--- MATERIAL SHOWN ---

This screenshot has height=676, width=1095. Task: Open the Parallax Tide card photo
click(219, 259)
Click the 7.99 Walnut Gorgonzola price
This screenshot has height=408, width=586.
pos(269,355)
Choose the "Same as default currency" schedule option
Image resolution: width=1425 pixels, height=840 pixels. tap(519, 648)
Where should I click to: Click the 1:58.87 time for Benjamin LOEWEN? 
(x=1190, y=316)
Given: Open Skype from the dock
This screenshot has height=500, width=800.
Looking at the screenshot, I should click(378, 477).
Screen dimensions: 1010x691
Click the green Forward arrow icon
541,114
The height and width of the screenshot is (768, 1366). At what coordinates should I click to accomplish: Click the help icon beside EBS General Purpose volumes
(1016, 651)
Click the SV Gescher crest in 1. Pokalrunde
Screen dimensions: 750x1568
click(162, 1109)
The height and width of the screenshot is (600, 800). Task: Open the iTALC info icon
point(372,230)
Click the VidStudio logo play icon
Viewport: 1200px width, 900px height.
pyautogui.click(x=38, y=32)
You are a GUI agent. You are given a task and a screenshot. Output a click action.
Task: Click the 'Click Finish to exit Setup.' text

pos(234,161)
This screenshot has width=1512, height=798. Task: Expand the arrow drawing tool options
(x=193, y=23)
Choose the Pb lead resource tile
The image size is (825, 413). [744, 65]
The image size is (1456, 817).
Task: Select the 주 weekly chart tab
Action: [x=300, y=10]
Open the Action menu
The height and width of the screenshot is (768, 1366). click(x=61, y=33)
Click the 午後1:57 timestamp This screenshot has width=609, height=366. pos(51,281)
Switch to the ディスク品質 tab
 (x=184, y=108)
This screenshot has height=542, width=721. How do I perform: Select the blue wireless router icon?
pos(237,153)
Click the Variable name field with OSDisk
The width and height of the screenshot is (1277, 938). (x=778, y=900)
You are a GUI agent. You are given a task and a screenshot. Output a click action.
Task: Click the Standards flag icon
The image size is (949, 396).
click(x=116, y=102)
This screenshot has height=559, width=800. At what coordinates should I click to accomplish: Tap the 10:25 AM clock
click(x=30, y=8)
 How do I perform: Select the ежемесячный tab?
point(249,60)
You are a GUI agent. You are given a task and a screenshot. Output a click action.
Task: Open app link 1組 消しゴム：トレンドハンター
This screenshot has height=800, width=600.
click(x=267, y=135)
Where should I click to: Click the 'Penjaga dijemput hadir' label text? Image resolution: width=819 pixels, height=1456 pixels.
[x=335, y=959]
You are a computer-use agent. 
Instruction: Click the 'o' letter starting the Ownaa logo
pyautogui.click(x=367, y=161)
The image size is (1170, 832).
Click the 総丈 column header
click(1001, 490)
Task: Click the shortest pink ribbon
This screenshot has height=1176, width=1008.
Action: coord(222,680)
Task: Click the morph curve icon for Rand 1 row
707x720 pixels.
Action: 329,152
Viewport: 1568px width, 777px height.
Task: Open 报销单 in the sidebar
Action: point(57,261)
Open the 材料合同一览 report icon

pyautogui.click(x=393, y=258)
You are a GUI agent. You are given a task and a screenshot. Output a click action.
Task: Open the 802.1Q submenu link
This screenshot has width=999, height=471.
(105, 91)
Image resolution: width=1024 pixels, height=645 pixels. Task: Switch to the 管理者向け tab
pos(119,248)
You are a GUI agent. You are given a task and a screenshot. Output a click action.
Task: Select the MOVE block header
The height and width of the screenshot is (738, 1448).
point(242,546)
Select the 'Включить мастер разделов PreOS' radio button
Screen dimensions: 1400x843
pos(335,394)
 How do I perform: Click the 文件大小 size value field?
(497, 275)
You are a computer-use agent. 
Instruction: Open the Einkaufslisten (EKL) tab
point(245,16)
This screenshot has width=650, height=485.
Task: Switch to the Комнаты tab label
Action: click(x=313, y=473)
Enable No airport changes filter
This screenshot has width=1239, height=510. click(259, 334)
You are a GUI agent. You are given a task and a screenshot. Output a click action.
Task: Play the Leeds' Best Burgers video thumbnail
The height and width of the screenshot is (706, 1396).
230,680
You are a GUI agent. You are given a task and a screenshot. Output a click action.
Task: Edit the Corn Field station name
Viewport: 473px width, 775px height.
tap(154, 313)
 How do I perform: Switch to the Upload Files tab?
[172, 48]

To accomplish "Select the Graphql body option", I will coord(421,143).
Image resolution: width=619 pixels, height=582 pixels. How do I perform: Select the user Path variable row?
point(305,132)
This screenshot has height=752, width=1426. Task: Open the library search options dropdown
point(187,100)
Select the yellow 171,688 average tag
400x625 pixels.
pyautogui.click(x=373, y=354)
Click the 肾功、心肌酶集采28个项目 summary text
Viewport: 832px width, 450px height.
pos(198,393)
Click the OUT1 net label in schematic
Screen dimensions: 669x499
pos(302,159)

---

## ABOUT THIS EXERCISE
The required result is an exact repetition of the lines from the one containing "This screenshot has height=752, width=1426." through the last line of the data.

## OUTPUT FOR THIS EXERCISE
This screenshot has height=752, width=1426. Task: Open the library search options dropdown
point(187,100)
Select the yellow 171,688 average tag
400x625 pixels.
pyautogui.click(x=373, y=354)
Click the 肾功、心肌酶集采28个项目 summary text
Viewport: 832px width, 450px height.
pos(198,393)
Click the OUT1 net label in schematic
Screen dimensions: 669x499
pos(302,159)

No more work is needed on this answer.